I don’t wear cologne, so I’m not likely to peel these things open and give them a test run. And besides the unholy stench, there’s another problem: the pages with cologne ads are printed on heavier stock. This interferes with the tactile experience of handling a magazine and leafing through the pages — and if you ask me, magazines these days should take care not to make reading them on paper annoying.

The solution? Tear the damn things out. Now when I get the magazine the first thing I do is go through and rip out the cologne pages. Ha! Take that you advertisers!

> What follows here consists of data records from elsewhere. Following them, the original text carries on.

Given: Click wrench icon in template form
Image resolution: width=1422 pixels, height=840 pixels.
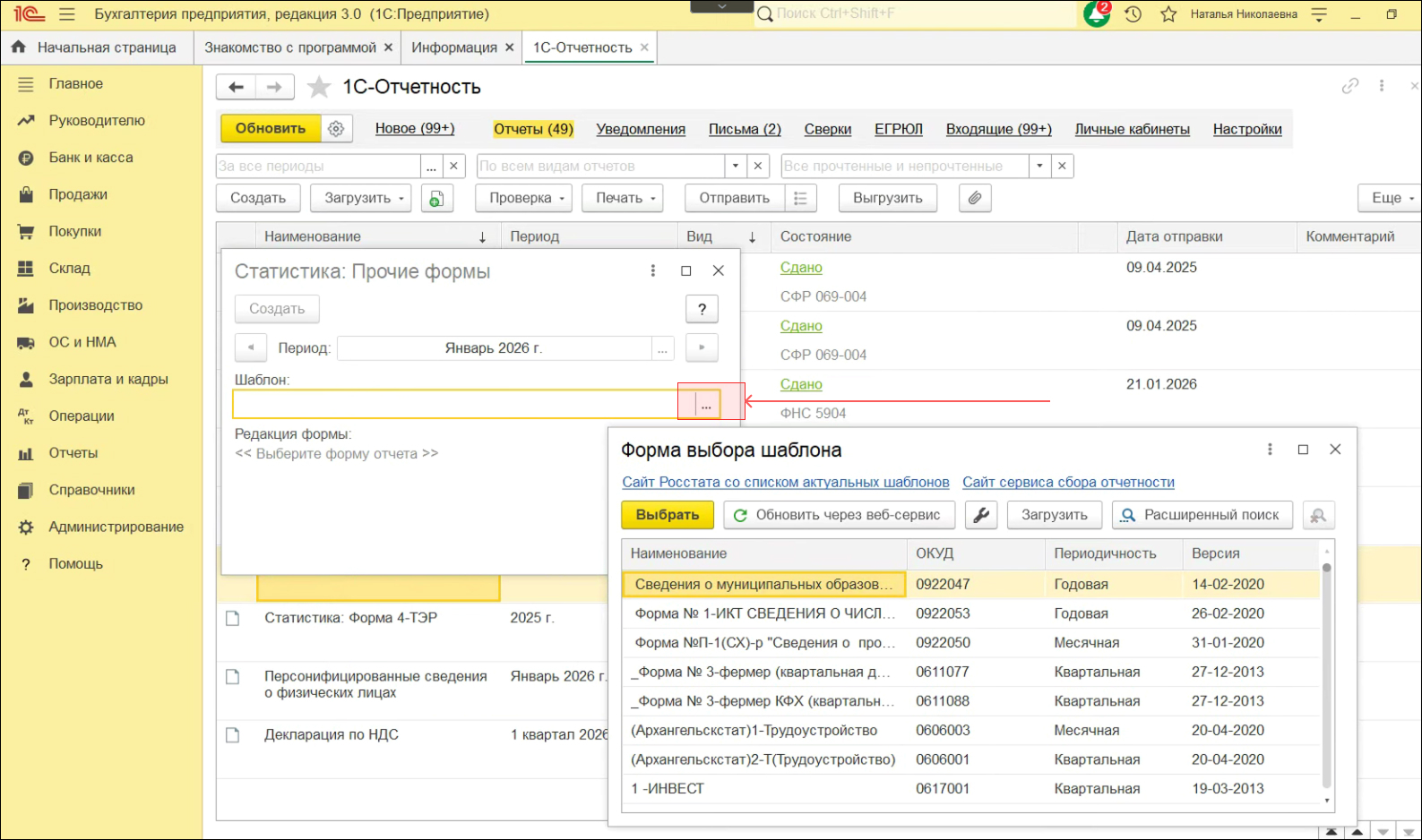Looking at the screenshot, I should click(981, 515).
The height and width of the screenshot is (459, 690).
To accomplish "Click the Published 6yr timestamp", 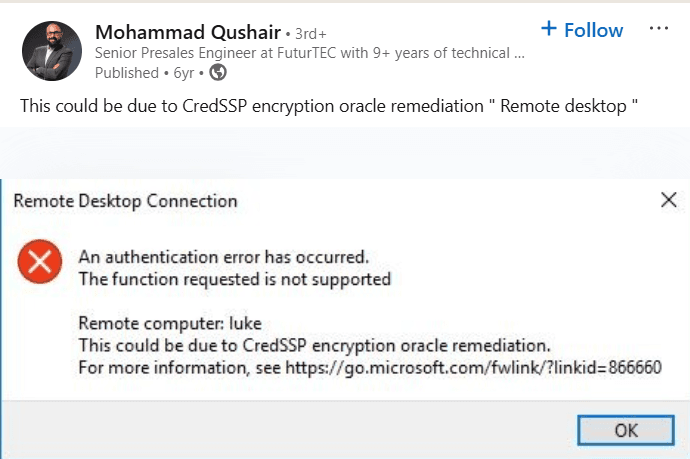I will click(x=146, y=72).
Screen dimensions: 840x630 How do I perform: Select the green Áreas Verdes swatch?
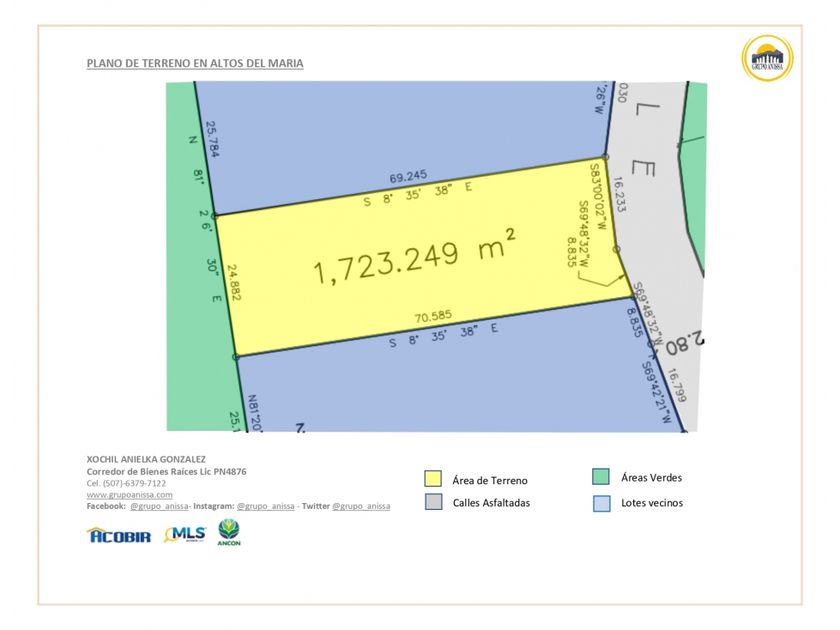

Maybe that’s not so good for helping preserve print either, but come on!

On a related note, when I was growing up we had a mailman in our neighborhood who would sit and eat his lunch in the mail truck while reading people’s magazines. That always seemed a bit weird to me; I wondered if folks would find mayonnaise stains on the pages or have crumbs fall out when they opened them. And if your mailman smells heavily of men’s cologne, that me be another dead giveaway.

One thought on “Inky and Stinky

  1. We get a daily (literally: ever – single – day) Macy’s flyer at our abode, and they too reek like the dickens. Perhaps most bothersome is the fetid mix of men’s and women’s eau de toilette ‘samples’ morphing into some heretofore unknown cloud of olfactory toxicity. I find cleaning the litter box to be less offensive.